NYC Budget Hearings Start on Optimistic Note

NEW YORK—Gone are the days with City Council fighting the mayor for months over crucial quality of life items that really only put a small dent in the city’s multi-billion budget.
NYC Budget Hearings Start on Optimistic Note
Mayor Bill de Blasio (L) with Budget Director Dean Fuleihan after delivering his budget address at City Hall in New York, Feb. 12, 2014. (Craig Ruttle/AP)
Catherine Yang
3/6/2014
Updated:
3/6/2014

NEW YORK—Gone are the days with City Council fighting the mayor for months over crucial quality of life items that really only put a small dent in the city’s multi-billion budget.

Unlike the previous administration, no major cuts were made to core items like firehouses or libraries, which led council members to focus their attention on small line items rather than the large sums of money going to departments with little explanation.

The “springtime budget dance” the Council had to look forward to come March has given way to what council members say will be a process of transparency.

“We can now discuss whether an agency’s proposed budget truly reflects its mission and goals,” said Council Speaker Melissa Mark-Viverito. “This is a necessary and essential reform.”

The first of a month-long series of City Hall hearings on Mayor Bill de Blasio’s preliminary $74 billion budget began Wednesday morning, March 5, with testimony from the new Budget Director Dean Fuleihan.

Union Contract Clarity Sought

Details addressing the union labor contracts of about 300,000 workers, what Finance Committee chair Julissa Ferreras called “the elephant in the room,” are still murky.

By the Independent Budget Office’s (IBO) most optimistic projections, the city would end the current fiscal year with a $2 billion surplus—about $250 million higher than the mayor’s estimate.

However, that projection does not include settling contracts with the city’s 152 labor unions, which Comptroller Scott Stringer called the city’s “Achilles heel.”

He urged the administration to settle the labor contracts before the budget passes, noting that lower-than-estimated Medicaid reimbursements and overtime spending could add up.

Fuleihan said the mayor will likely look to change work rules or trim health care costs for the mayor’s union workers, but added the administration was open to discussing with Council other ways to find savings.

“Without some framework for contract settlements in place, we could drive it to the end of the fiscal year, and the city will be forced to adopt an FY 2015 budget without knowing what the expenses are,” Stringer said.

The contract costs can come out to anywhere from $500 million to $7.1 billion based on IBO estimates.

However, IBO director Ronnie Lowenstein believes the $7.1 billion figure is an unlikely one.
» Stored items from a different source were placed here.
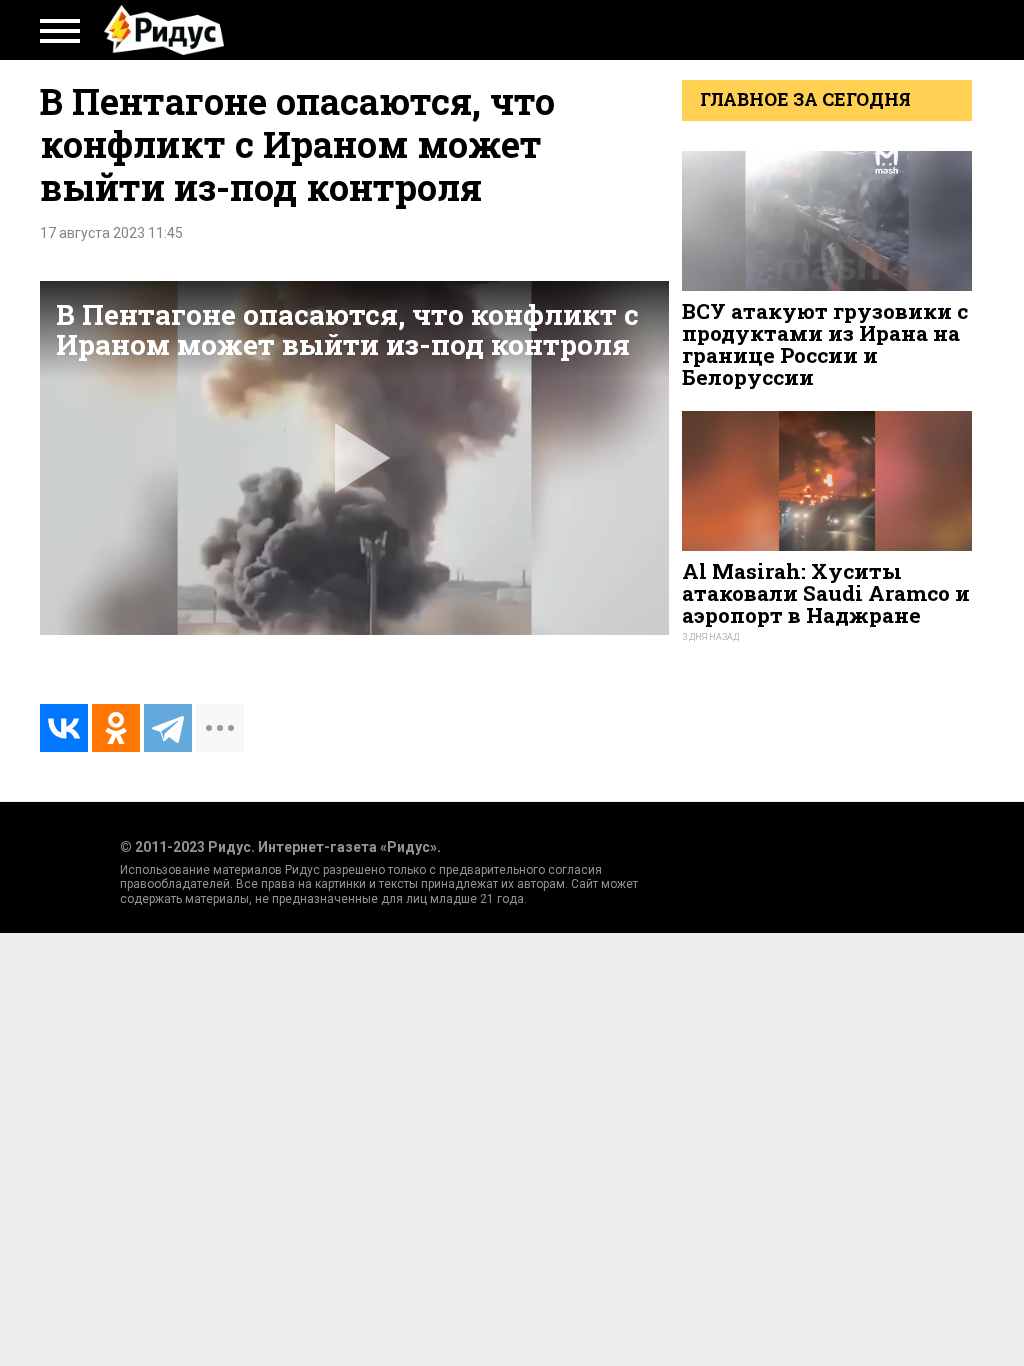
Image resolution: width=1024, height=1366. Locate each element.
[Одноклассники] (116, 728)
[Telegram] (168, 728)
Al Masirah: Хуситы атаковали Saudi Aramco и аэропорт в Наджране (826, 593)
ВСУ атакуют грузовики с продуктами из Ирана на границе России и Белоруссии (825, 344)
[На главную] (164, 30)
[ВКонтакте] (64, 728)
The IBO presented numbers for a variety of scenarios, like a one-time payoff.

Other Concerns

Both the comptroller’s office and IBO projected higher tax revenues than the mayor did, but Stringer also cautioned against risks not noted in the mayor’s budget.

Besides the uncertainty of the labor contracts, the city has many other reasons to be cautious. The IBO’s projection of growth is based on the city’s ability to continue creating jobs, even with Wall Street not growing, and then there is the uncertainty of how much state funding the city will receive.

The city has also lost about $1 billion to the state over the last three years, Stringer says, because New York City was cut out of the state’s revenue sharing program.

In addition, the personal income tax for those earning over $500,000 annually, is something the mayor has included in the budget, but may not gain state approval to levy.

That tax is expected to garner $530 million (more by the IBO’s estimates) and pay for universal prekindergarten in the city.